**** DATA SUPPLIED ****

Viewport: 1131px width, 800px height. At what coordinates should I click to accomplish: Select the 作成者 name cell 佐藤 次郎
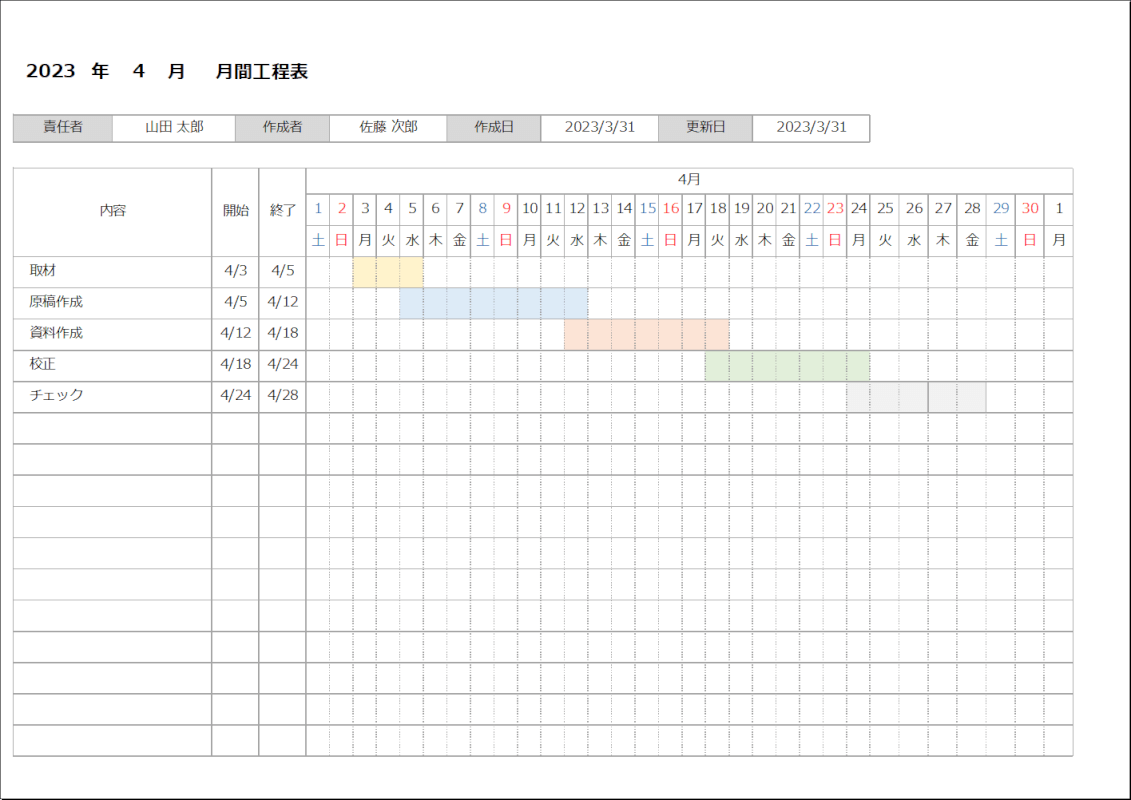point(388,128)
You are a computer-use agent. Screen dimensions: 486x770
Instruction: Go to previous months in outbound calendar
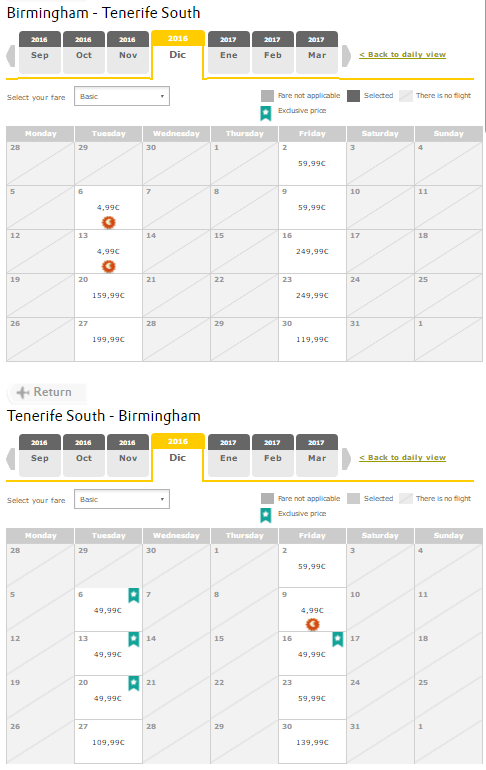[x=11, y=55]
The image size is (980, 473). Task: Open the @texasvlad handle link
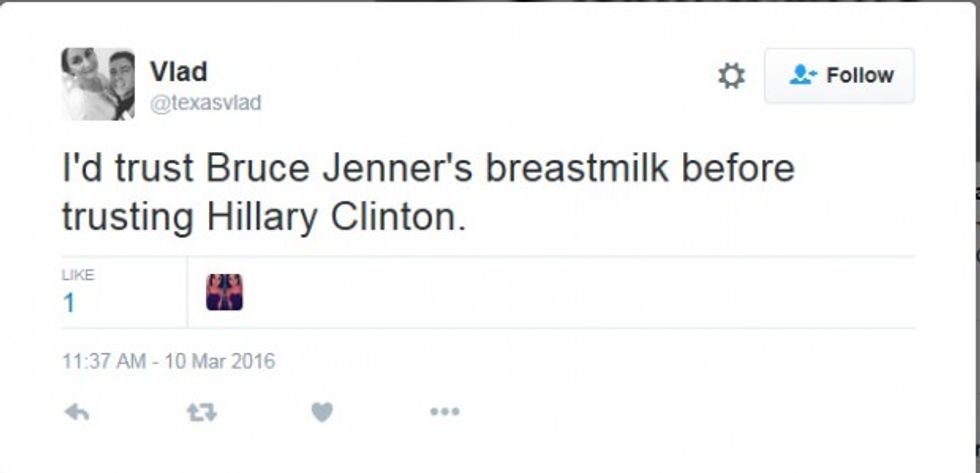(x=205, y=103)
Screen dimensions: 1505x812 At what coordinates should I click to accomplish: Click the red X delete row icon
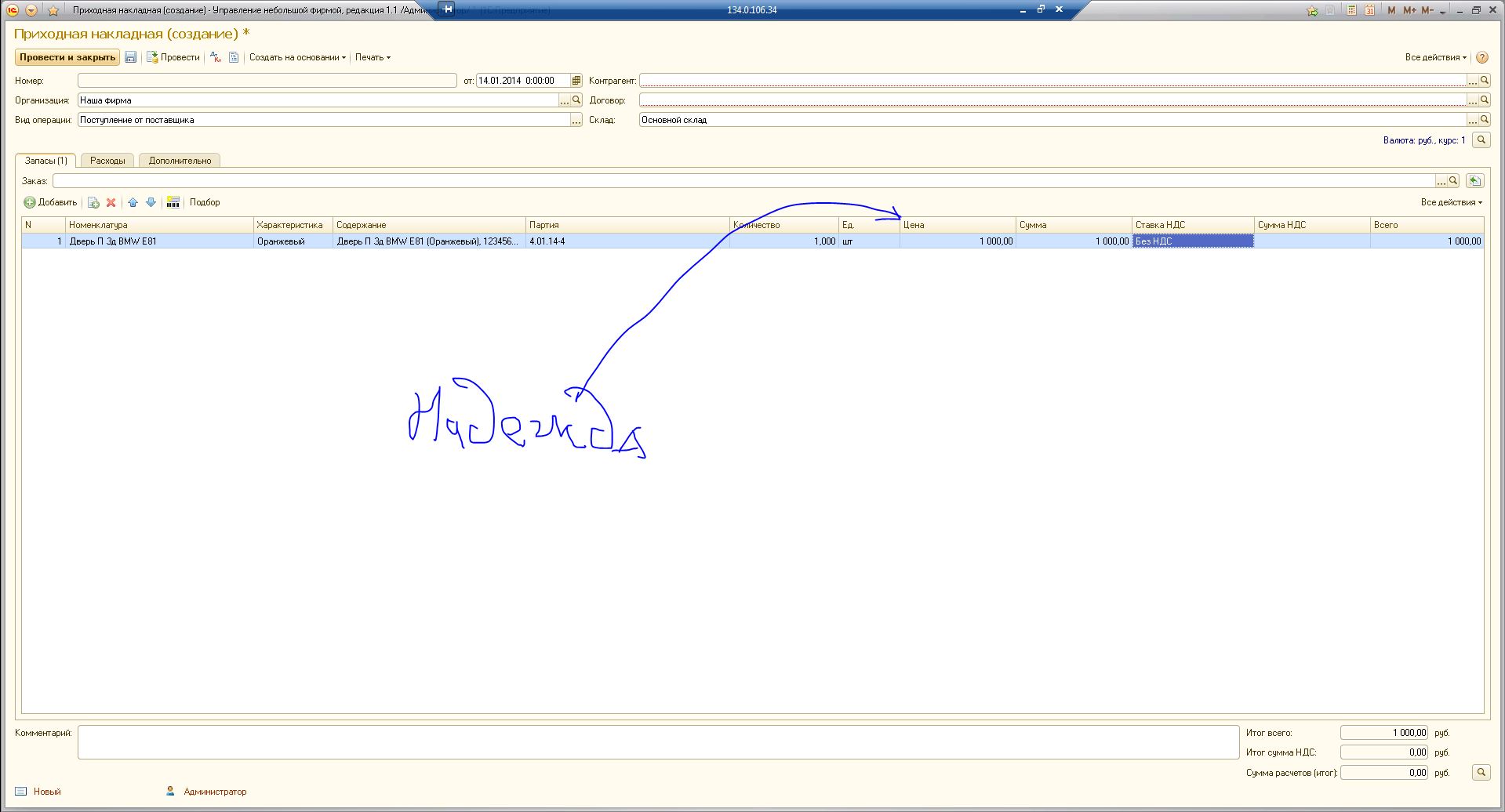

****

• [WHAT YOU SHOULD DO]:
In the entries above, identify every line with the string "dimensions".

• [EXERCISE RESULT]:
You are a computer-use agent. Screen dimensions: 486x770
Screen dimensions: 1505x812 At what coordinates should I click to accomplish: Click the red X delete row icon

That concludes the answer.